### Supplied text

----------

Test data set number 8:
  Glue ratio is 0.0000 (1,30,23861)
               60000              0
              -59999              0
               90000              1
 Totals        90001              1 (versus 1)

To illustrate WEB a bit better, here is a rather elaborate version of the hello-world program that uses most of the main features of WEB: named and unnamed sections; simple, numeric, and parametric macros; some formatting and indexing controls; and, most exotic of all, the string pool.

All that the program does is print “Hello world” N times after reading a number N (so there's nothing mathematically or algorithmically non-trivial to add difficulty, unlike the GLUE or PRIMES programs), but it is split up into modules, and uses double-quoted strings that (TANGLE writes and) the program reads from the string pool file, maintaining the strings in an array of characters as TeX and other Knuth programs do.

Here is the program (also uploaded here):

% A Hello-world program.
\def\title{Hello}
% Hack to change link colours (if used with pdfwebmac)
\def\BlueGreen{\pdfsetcolor{\cmykRed}}


@* Introduction.
This program takes an integer $n$ as input and prints ``Hello world'' $n$ times.
(There is no Pascal code in this section.)



@ We give part of the program here, and it will continue later.

@p
@<Compiler directives@>
program HELLO(input, output);
var
  @<global variables@>



@ What global variables do we need? For one thing, we need the $n$.

@<global...@>=
  @!n: integer;



@ For |integer| variables to be treated as 32-bit by the Pascal compiler,
on FPC we need a special compiler directive.

@<Compiler di...@> = @{@&$mode iso@}
@^system dependencies@>

@* The string pool and file I/O.
The WEB feature of string pools was designed at a time when Pascal compilers
did not have good support for strings. Now it may be no longer necessary, but to
illustrate the feature we will maintain a string pool.

More specifically, we will maintain a large array of characters, named |str|.
All characters of all strings from the string pool go into this array: the $n$th
string occupies the positions from |str_start[n]| to |str_start[n+1] - 1|
(inclusive) in this array, where |str_start| is an auxiliary array of integers.
Also, the number of strings currently in the string pool is stored in an integer
variable called |str_count|.

By convention, the first $256$ strings are the one-character (one-byte) strings.
For this program we don't need too many additional strings. In fact we need just
a few strings, but we'll support $10$ strings with a total of $1000$ characters.

@d max_strings = 256 + 10
@d max_total_string_length = 1000

@<global var...@>=
  @!str: array[0..max_total_string_length-1] of char;
  @!str_start: array[0..max_strings-1] of integer;
  @!str_count: integer;



@ To use this string pool, we have a procedure that reads out characters from it
one-by-one. Specfically, |print(k)| prints the $k$th string, and |println| and
|printnl| are convenience macros.

----------

### Data

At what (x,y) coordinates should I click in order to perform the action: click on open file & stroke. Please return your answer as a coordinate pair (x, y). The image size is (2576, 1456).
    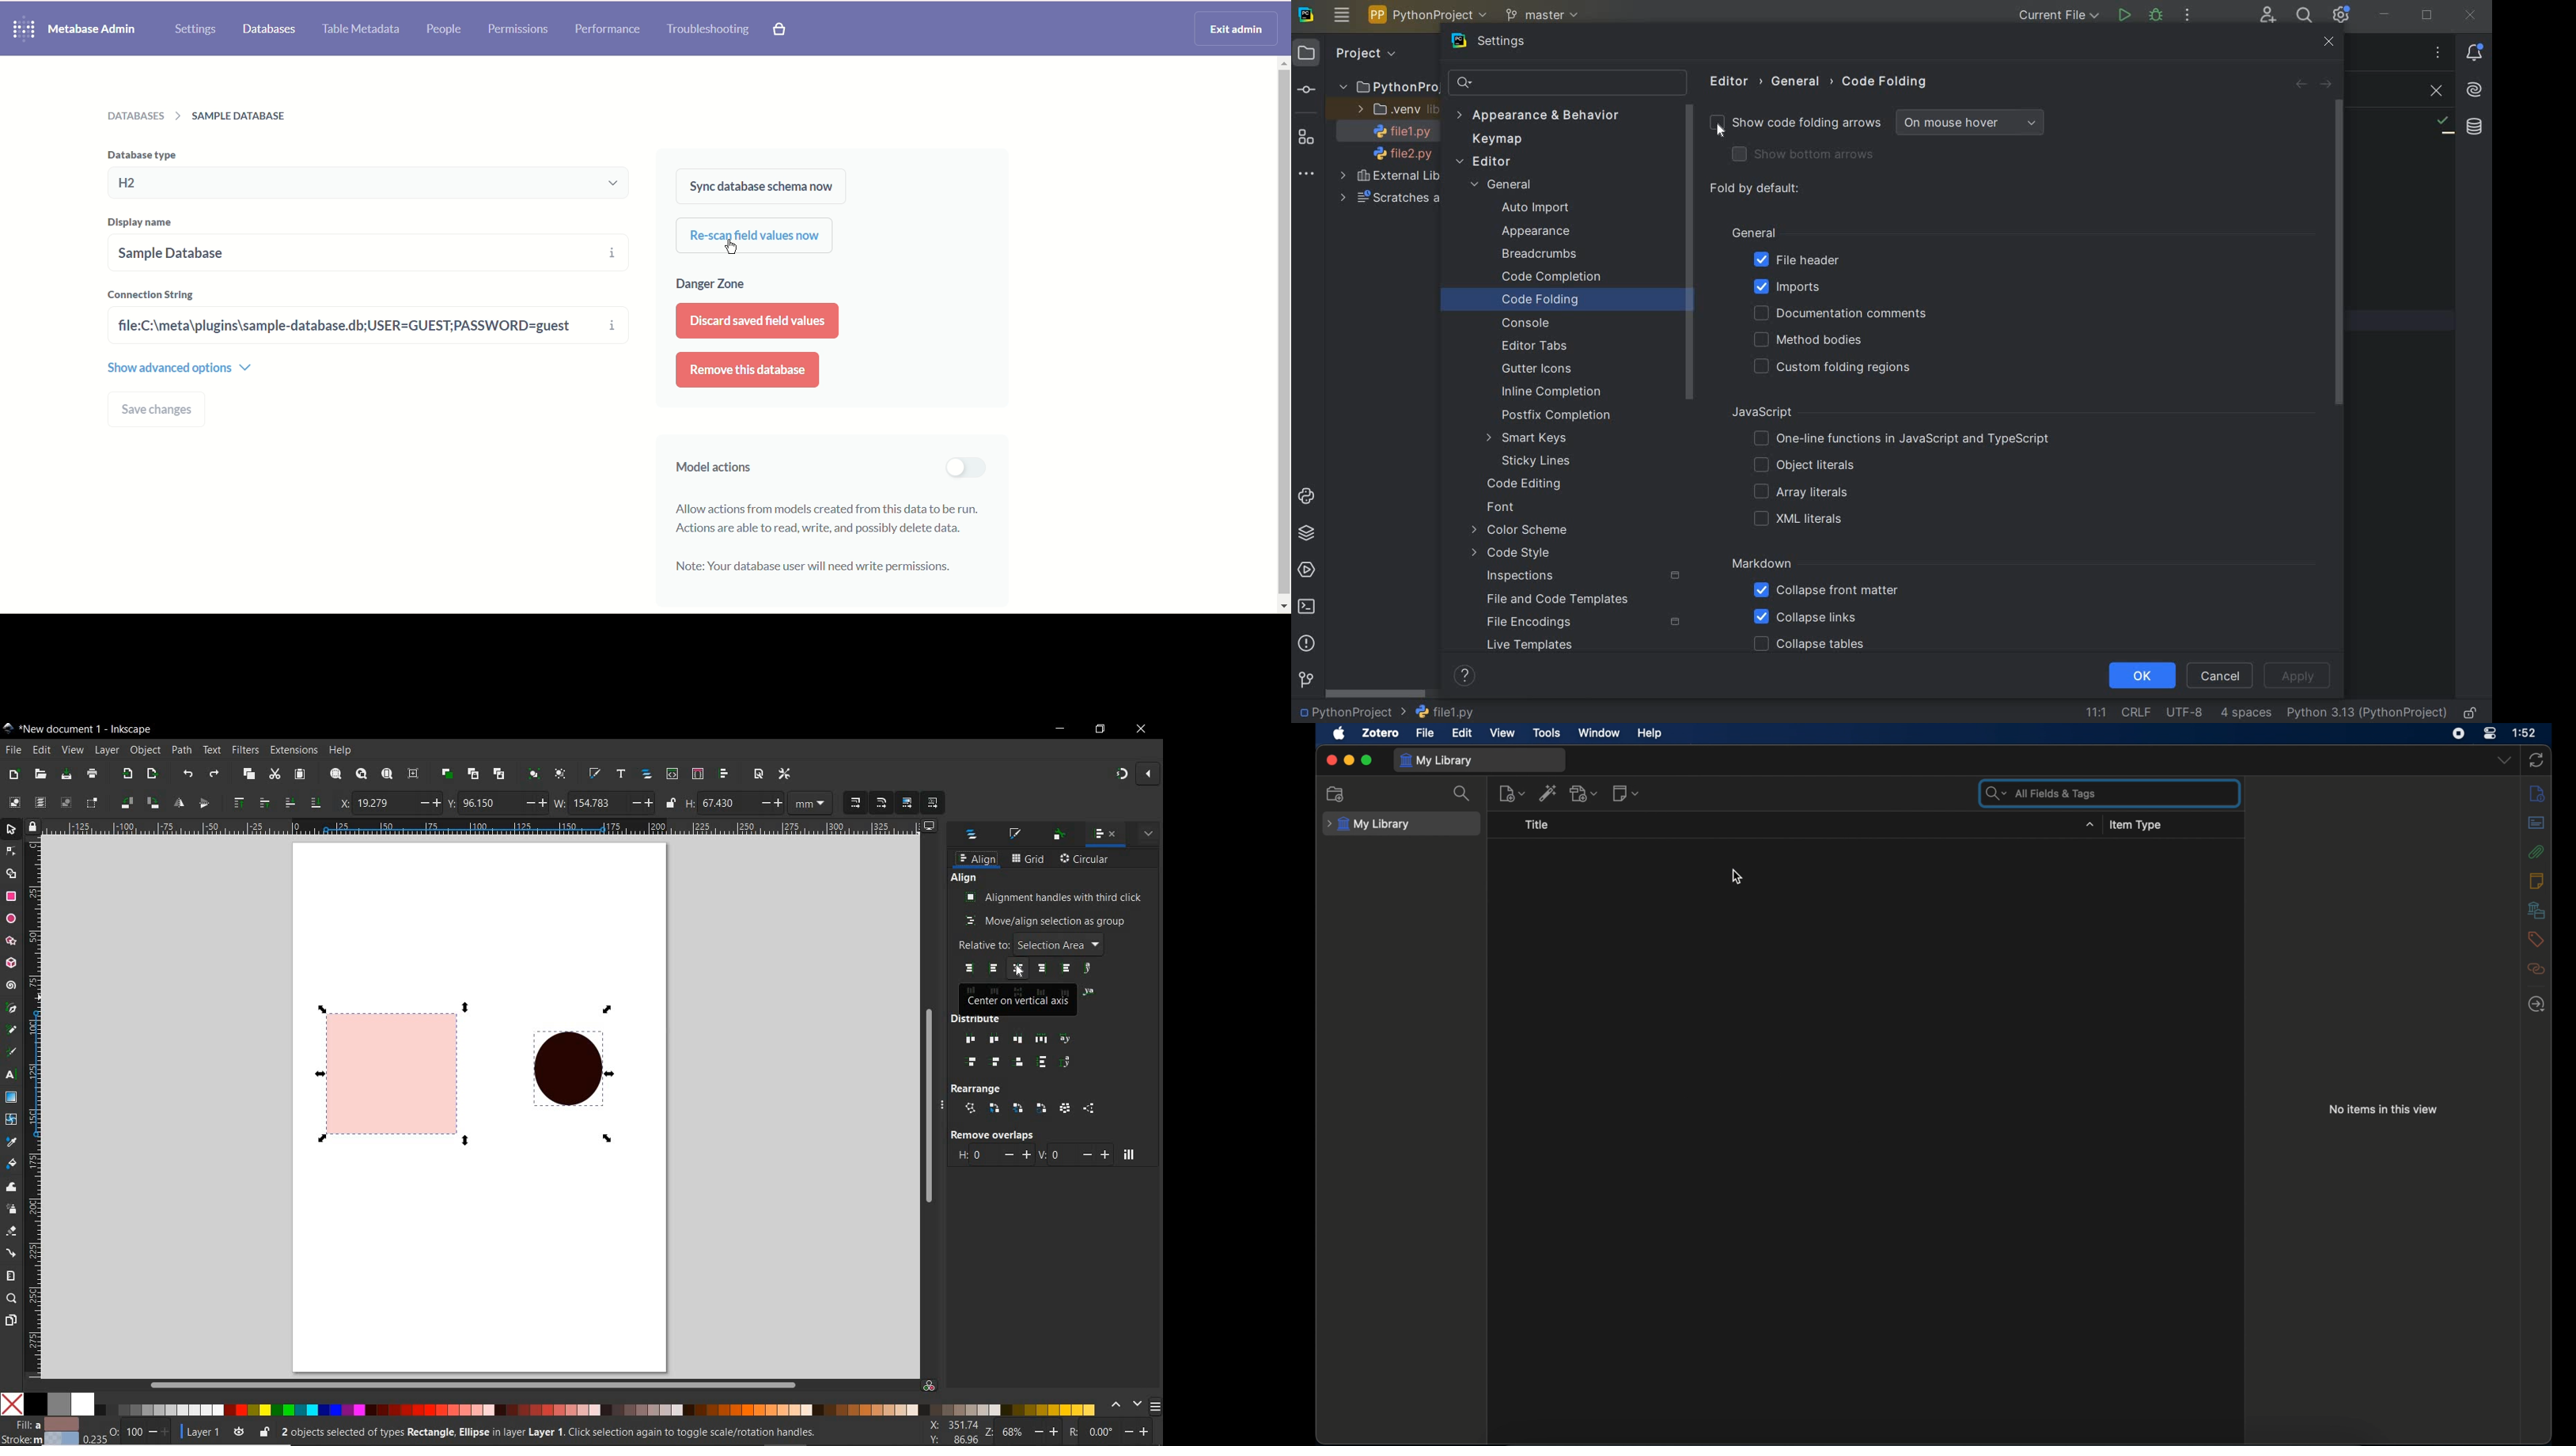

----------

### Given request
Reproduce word for word the passage of the WEB hello-world text that starts at the words "This program takes" and stops after the words "will continue later.".

### Exercise solution
This program takes an integer $n$ as input and prints ``Hello world'' $n$ times.
(There is no Pascal code in this section.)



@ We give part of the program here, and it will continue later.